Droplets of an initial size of 6 μm equilibrate with atmospheric moisture and evaporate into smaller aerosols or condense into larger droplets as shown in Fig. 3a and b. Fig. 3a shows the temperature effect on the size of aerosol after evaporation or condensation, which is negligible within the temperature range seen in the counties investigated. Assuming that a few seconds are needed for droplets to evaporate to an equilibrium size,32 we further assume instantaneous kinetics, thus the temperature effects demonstrated in this work are expected to be smaller than in reality. Fig. 3b shows the relative humidity effect on the size of aerosol after evaporation (below 90% relative humidity) or condensation (at 100% relative humidity). A higher relative humidity corresponds to a larger equilibrium size of droplet or aerosol as expected. An initial size of 6 μm yields a droplet of size 1 to 10 μm in equilibrium with moisture, and this final droplet size is used to calculate its settling time from the height of 1.5 m shown in Fig. 3c. As expected from Fig. 3a, the temperature effects on the settling velocity are minimal. The relative humidity effect on settling time is significant, yielding as short as 1 min at 100% relative humidity and >20 min at <10% relative humidity. The evaporation and settling calculations agree with the classic Wells model.33,44 Similarly, the SARS-CoV-2 virus half-life is plotted as a function of ambient temperature and relative humidity in Fig. 3d. Lower temperatures and humidities yield longer viral half-lives. However, the relationship is highly nonlinear. The non-linearity poses a challenge to previous models13,45,46 using meteorological data directly as input variables. Current transmission models incorporating weather data as input variables have varying goodness of fits and correlation significances that may be due to how the meteorological variables were used.29 For example, humidity has been factored into models as relative humidity,47 absolute humidity,48 or dew point.49
The correlation between humidity and transmission may be related to the hydrophilic interactions between water and the proteins on the outer surface of SARS-CoV-2 virus via hydrogen bonding.50 The range of virus half-lives varies from several minutes to over an hour with typical ranges of temperature and humidity in April. These results underscore the potential effect of weather on airborne virus transmission. Results show that the weather affects the fate and transport of speech-generated, virus-laden droplets by changing the settling times and viral half-lives, and thus these intertwined effects may not be captured by a simple linear model.
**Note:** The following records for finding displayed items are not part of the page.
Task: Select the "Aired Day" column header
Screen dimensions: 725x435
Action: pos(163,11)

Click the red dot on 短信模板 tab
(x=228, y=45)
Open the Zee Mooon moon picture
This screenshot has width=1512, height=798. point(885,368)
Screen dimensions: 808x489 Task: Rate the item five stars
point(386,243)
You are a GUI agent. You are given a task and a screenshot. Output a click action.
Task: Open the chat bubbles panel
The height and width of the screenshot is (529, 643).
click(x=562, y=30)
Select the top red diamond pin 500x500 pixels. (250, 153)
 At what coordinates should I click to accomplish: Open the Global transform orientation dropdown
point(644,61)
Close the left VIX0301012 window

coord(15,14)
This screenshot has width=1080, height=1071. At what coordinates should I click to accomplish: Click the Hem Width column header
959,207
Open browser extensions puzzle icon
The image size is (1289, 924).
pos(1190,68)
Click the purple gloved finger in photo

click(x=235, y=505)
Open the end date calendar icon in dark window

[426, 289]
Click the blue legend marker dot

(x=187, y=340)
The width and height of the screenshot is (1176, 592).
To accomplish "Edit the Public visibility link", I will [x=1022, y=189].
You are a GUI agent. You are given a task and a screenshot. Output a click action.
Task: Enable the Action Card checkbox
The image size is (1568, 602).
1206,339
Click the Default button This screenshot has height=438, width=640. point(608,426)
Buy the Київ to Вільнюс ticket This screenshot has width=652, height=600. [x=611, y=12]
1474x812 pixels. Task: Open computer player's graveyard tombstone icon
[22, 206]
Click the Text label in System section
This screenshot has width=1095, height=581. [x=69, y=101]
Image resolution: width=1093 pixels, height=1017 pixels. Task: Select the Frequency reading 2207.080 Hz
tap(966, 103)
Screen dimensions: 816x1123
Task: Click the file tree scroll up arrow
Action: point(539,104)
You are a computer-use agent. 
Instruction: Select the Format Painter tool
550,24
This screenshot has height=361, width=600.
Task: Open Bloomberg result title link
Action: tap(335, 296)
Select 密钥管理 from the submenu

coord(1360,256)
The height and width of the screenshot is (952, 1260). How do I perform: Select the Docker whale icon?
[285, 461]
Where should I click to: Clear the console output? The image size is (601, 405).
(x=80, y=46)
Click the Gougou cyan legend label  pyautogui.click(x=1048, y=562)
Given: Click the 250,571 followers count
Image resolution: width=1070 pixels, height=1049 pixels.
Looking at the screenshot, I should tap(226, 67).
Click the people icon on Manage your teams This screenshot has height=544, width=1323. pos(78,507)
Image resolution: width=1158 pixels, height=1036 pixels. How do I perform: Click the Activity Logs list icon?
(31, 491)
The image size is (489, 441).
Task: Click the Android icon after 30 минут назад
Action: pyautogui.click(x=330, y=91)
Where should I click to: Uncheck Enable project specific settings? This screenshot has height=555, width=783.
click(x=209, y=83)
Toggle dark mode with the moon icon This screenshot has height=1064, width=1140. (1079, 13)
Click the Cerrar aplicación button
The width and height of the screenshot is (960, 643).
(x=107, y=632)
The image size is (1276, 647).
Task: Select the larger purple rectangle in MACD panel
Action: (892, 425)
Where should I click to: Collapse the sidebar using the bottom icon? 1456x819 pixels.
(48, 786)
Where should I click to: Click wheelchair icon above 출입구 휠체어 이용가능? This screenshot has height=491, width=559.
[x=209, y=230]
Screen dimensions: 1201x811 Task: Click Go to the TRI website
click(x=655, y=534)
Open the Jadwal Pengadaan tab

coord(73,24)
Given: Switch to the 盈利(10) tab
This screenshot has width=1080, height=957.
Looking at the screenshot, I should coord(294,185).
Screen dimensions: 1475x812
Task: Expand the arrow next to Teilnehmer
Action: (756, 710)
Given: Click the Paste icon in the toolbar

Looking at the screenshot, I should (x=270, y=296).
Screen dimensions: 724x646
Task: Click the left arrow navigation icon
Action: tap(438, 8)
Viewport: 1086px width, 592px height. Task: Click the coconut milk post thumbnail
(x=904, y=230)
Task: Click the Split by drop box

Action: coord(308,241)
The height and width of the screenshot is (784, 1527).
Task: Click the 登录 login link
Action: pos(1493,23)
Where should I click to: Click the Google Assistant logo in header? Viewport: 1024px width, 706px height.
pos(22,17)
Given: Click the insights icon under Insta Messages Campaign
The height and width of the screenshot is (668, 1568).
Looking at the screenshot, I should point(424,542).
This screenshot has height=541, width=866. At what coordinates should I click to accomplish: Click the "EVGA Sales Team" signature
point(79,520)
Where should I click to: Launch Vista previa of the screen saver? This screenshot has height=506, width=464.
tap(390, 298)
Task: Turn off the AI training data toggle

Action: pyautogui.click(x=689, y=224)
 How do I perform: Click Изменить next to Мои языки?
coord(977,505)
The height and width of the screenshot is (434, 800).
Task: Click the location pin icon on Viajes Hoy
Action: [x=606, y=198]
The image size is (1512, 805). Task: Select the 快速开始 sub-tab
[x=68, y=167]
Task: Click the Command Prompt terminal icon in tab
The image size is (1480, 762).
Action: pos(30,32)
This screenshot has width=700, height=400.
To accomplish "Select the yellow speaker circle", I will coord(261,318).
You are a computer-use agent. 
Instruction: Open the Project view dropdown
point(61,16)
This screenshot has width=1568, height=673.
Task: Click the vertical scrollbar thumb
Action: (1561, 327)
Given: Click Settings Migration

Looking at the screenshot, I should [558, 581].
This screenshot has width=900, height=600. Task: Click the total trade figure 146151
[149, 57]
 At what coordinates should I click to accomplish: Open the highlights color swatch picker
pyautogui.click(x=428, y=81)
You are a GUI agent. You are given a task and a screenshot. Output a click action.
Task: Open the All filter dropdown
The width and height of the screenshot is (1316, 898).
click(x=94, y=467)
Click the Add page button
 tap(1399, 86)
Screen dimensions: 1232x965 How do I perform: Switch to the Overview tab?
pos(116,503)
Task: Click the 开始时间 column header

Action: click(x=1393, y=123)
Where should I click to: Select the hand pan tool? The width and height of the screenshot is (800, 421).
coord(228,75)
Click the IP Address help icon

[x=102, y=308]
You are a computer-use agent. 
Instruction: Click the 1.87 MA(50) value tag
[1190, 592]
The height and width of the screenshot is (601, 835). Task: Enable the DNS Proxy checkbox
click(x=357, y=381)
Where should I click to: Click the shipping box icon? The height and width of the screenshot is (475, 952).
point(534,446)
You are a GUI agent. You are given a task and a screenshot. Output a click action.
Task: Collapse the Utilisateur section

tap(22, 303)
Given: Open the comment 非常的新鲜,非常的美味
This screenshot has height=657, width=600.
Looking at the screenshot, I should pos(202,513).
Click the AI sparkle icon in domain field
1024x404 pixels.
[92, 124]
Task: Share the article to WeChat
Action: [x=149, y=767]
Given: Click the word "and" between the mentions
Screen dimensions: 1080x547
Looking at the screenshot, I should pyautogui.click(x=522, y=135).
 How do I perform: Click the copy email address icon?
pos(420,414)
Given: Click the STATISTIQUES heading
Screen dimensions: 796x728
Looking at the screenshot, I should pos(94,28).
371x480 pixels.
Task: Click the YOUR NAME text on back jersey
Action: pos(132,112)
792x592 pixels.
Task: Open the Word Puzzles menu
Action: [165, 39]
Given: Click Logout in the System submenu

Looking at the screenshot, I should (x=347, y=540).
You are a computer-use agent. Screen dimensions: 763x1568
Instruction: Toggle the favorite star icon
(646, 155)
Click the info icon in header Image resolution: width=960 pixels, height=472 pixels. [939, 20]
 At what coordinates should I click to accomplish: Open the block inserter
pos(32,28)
To establish an effective weather-based model for COVID-19 epidemic prediction, regression analyses (LR and VAR) and machine learning models (RNN and LSTM) were compared for 5 U.S. counties. Fig. 4 shows the time series of daily case percentage increase in the different US counties. The model fittings follow the major trends of the actual data and capture most of their peaks and troughs; the actual data of the last 4 days also fall inside the one-sigma prediction intervals despite simplicity of the models used. The goodness of fit and the prediction accuracy generally rank as follows: LSTM > simple RNN > LR > VAR (see r2 for fitting and residual sum of squares (RSS) for prediction in Table S1a and b†). Considering a key difference between VAR and the rest of the models are the use of auto-regressively predicted settling times and viral viability data versus actual data starting from the second day of prediction, the lowest fitting and prediction accuracy of VAR suggests inaccurate aerosol settling times and viral viability predictions from past data as expected. It is clear that accurate weather-originated data input is required to predict transmission rates accurately. VAR also includes past transmission rate data as an input, which is not included in the other models explored. This suggests that past transmission is not a significant input variable for predicting future transmission compared to the two weather-originated variables as normalized into a percentage increase. Improved fitting for LSTM over simple RNN suggests that weather beyond 5 days prior affects current transmission. Better fitting and prediction performance of neural network models compared to LR suggests nonlinearity in the correlation between settling time, viral viability, and transmission rate, even though reasonable linear correlations are observed. For example, the r2 values for the counties considered vary from 0.36 to 0.80 with an average of 0.59, achieved using input variables capturing two types of weather influences on transmission. Variability in goodness of fit among the counties may be explained by local residents, who have delay in time from the onset of symptom to getting a COVID test.
To better understand how weather-originated aerosol settling times and viral viability affect transmission, the contours of model predictions are shown in Fig. 5. The ranges of settling times and virus half-lives are determined in part by the local temperature and RH range during April, for each county of study. Note that the data points used to generate the contour plots are not uniformly distributed inside the contours, and the data to be predicted may not lie within the range of training data (see Fig. S2†). Although UV intensity is not a direct input variable in this model, it positively correlates with temperature51 and is, therefore, indirectly taken into account in this model.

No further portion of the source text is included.